10.10.2023, 22:03 UTC
6.10.3309
/Izolacja pilota od zewnętrznych czynników stresogennych zakończona./
/Aktualny stan zdrowia zgodny z założeniami./
/Zdolności psychomotoryczne powróciły do stanu normalnego./
/Pilot przez pierwsze 3 dni podejmował wielokrotne próby rozruchu silników./
/Wszystkie zakończone niepowodzeniem, zgodnie z oczekiwaniami./
/Po pierwszej próbie nawiązania połączenia z HR 8444 odcięto komunikację dalekiego zasięgu./
/Zalecenia wypełnione, efekt zgodny z założeniami. Dalsza podróż możliwa./
/Zgoda na start zostanie wydana w najbliższych godzinach./
Sytuacja jest niepokojąca. Mocno niejasna. Statek zdaje się działać jak należy. A jednak nie mogę zmusić go do współpracy. Wszystkie systemy sprawne, ale silniki milczą niezależnie co bym robił. Zastanawiające jest, że po rozebraniu połowy statku na kawałki i odłączeniu silników od komputera okazało się, że działają. Tylko na co mi działający silnik podpięty jedynie do zasilania na kilka kabli. Nie rozumiejąc co właściwie się dzieje uznałem, że może faktycznie nie zaszkodzi zastosować się do zaleceń komputera pokładowego, skoro i tak nijak nie mogę zaradzić problemowi. Uznajmy, że mam wakacje. Nie wiadomo na jak długo. Wiadomo za to, że zabranych zapasów przy oszczędzaniu starczy mi na jakieś 2 miesiące. 2/3 racji dziennie przez tydzień, jak się nie uwolnię, to potem połowa. I tak są spore, więc się tym na razie nie będę martwił. I tak to nic nie zmieni. W każdym razie na lepsze. W pierwszej chwili chciałem skontaktować się z centralą TWH i poprosić o radę. Nie jestem technikiem ani nie wiadomo jakim komputerowcem. Z rozłożeniem i złożeniem statku z powrotem do kupy, nawet średnio rozgarnięty szympans ze śrubokrętem sobie poradzi prędzej czy później. Ale zrozumieć zawiłości sterowania tym wszystkim, to inna bajka. Na chęci się skończyło. Komunikacja odmówiła współpracy. Nie wiem czemu. Stanęło na tym, że jestem sam ze sobą. Odpocznę i powoli na spokojnie może coś wymyślę. A może nie. Nieważne to teraz. Nerwy nie pomogą.

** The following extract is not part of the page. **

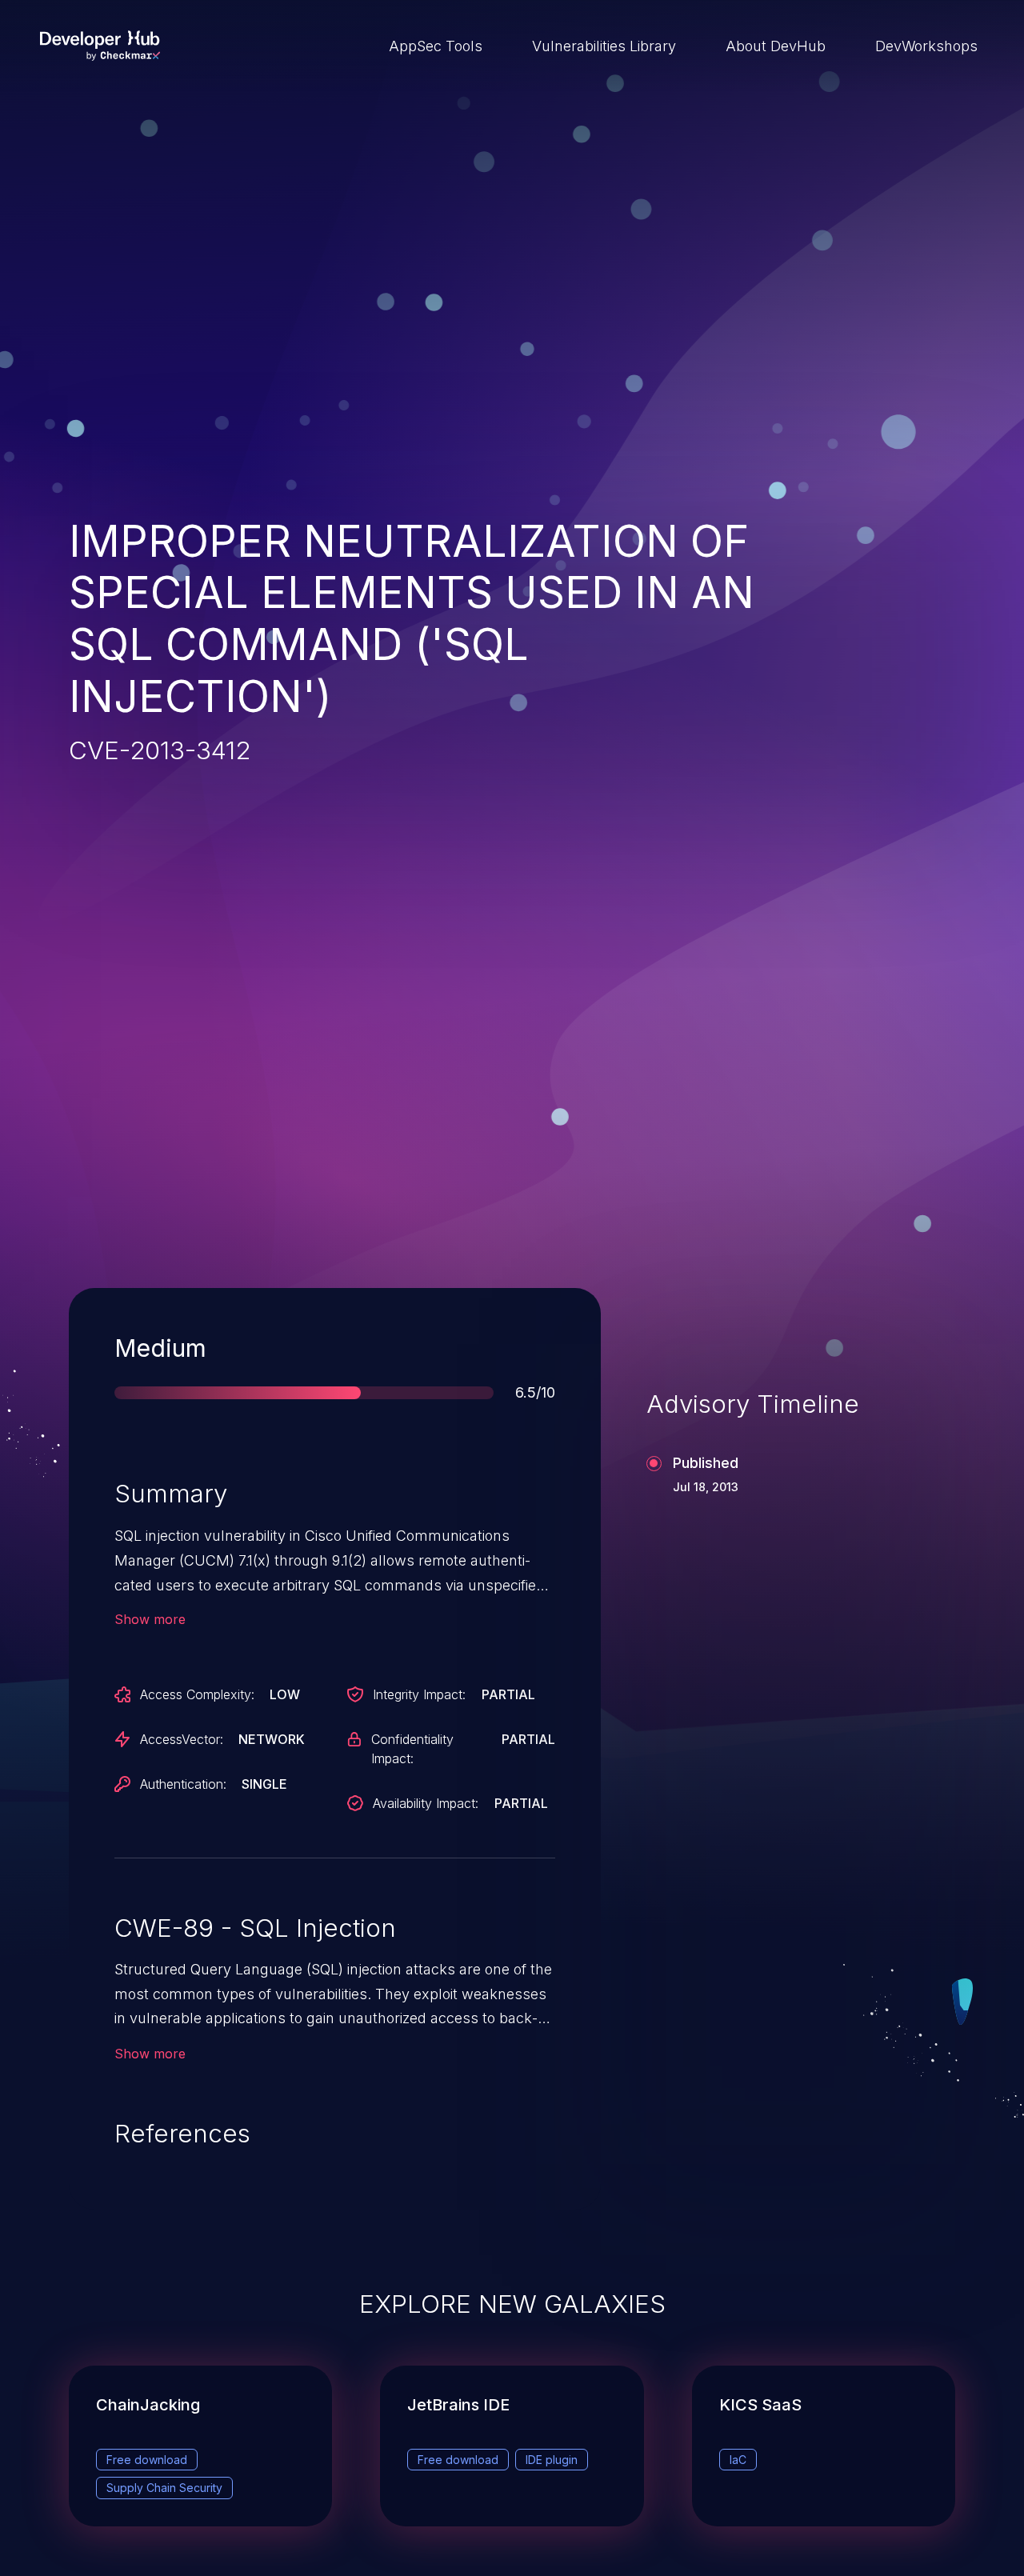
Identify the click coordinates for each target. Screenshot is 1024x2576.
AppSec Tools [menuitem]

/Przerwanie ekspedycji przed osiągnięciem celu nie do zaakceptowania./
Cmdr Rolenton
7.10.3309
/Ósma se*(^&5Gjhków za5*ńczo_K./
/AU845)%^lna odległość od HR 8444 ni#<OKliwa do ok&*Ienia, błąd pomiaru./
/Sys6**m Fro&%(*#AJKE_P b10J@_%#2./
/Plane)#(*RI87JKK_!4 a./
Nie jestem pewny czy raport dotrze. Uszkodzenia są krytyczne. Ehh... Po kolei na spokojnie, bo działo się sporo. Mam dużo wolnego czasu na pisanie, więc piszę. Ale nie uprzedzajmy faktów...
Jak tylko posprzątałem cały bajzel po testach silników i skończyłem bawić się z porcjowaniem racji żywnościowych zaskrzeczał głośnik w kokpicie informując o włączeniu komunikacji. Nie zaradziłem temu paskudnemu dźwiękowi nadal. Od razu wskoczyłem w fotel i uruchomiłem procedurę startu. Odruchowo tak. Statek się wzniósł. Działało wszystko jak należy. Uznałem, że skoro jest dobrze, nie ma co głowy zawracać starszyźnie TWH. Bez dodatkowego namysłu ruszyłem dalej. Straciłem już dostatecznie dużo czasu.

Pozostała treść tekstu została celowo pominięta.